The biggest change in ATMs will be related to deposit and payment transactions at ATMs. Consumers and deployers will notice marked improvements in deposit and payment transactions over the next several years. I believe the market can expect expansion of bar code reading features like those in use in South America today for bill payments.
This technology will allow consumers to credit accounts without enclosing checks in envelopes, instead they will simply read the bar code line from a statement or bill and directly debit their accounts. Likewise, deposits will not require envelopes. The way this transaction will be modified will be to allow consumers to place bare checks or and or bunches of cash directly into depositories. The notes will be automatically counted and processed. Likewise, the checks will be digitally imaged allowing for immediate positive verification and eventually allowing banks to clear images and substitute checks while eliminating the expense and difficulty of processing envelopes and their contents. This effort is currently the focus of the Federal Reserve Board's proposed Check Truncation Act. ATMs will be a prominent consideration in the implementation of streamlined deposit automation.
Today consumers think of ATMs simply as cash dispensers. Most signage for ATMs simply advertise that cash is available. When consumers become confident that an ATM can perform a deposit and payment transaction, then they will see many other types of transactions. I believe that adding functions is the best way to improve volumes and through-put on ATMs today. Adding transactions closely linked to consumers' financial needs like money order or other negotiable item sales, wire transfer, pre-paid card dispensing, and check cashing will add value to the ATM as a "destination" and improve the revenue generating potential for owners.
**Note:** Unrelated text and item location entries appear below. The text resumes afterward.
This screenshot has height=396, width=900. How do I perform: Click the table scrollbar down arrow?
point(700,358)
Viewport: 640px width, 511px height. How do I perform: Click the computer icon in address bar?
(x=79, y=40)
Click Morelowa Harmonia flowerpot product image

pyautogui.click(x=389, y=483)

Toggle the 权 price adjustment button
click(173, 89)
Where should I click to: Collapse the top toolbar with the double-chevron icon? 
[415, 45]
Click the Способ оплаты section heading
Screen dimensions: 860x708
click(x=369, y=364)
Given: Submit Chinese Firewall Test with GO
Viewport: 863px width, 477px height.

But these types of services demand upgrades in the archaic ATM architecture to current standards from an application and platform standpoint. In addition, the vendor community will need to begin offering these services on multi-vendor platforms to ease the burden of deployment and support.
Financial institutions are keen to deploy deposit and payment automation in order to reduce their transaction costs. These institutions anticipate savings similar to the transaction savings create by the cash withdrawal in the ATM.
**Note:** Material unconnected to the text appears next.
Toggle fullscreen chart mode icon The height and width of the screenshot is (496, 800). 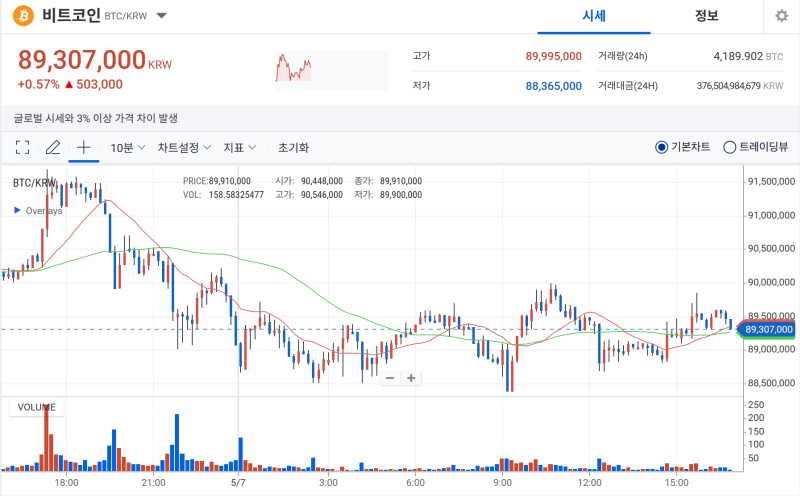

There may be some concerns about queuing and transaction times when discussions begin surrounding new types of transactions. The facts of the situation are that even the most used ATMs (expressed as tens of thousands of transactions on a monthly basis) sit idle for the majority of the day. My view is that our industry could and should be moving as many and as much transactions and volumes to the ATM channel to support consumer demand, drive additional revenue for the owners, and reduce comparable operating costs for deployers.
To demonstrate the volume of excess capacity in today's ATMs, perform the following calculations. If we assume that a typical ATM is available to public for just 16 hours per day, the average 30 day month has 28,800 minutes. If we also assume that the average ATM transaction last one minute, then we can assume that average ATM is utilized only about 12% of its normal business day (3,494 divided by 28,800). This calculation indicates a significant amount of idle capacity in the nation's ATMs.
As successful as the ATM has been over the past thirty years, I believe that clearly the best is yet to come in terms of quantity and quality for service delivery at ATMs. The ATM channel puts the action in transactions!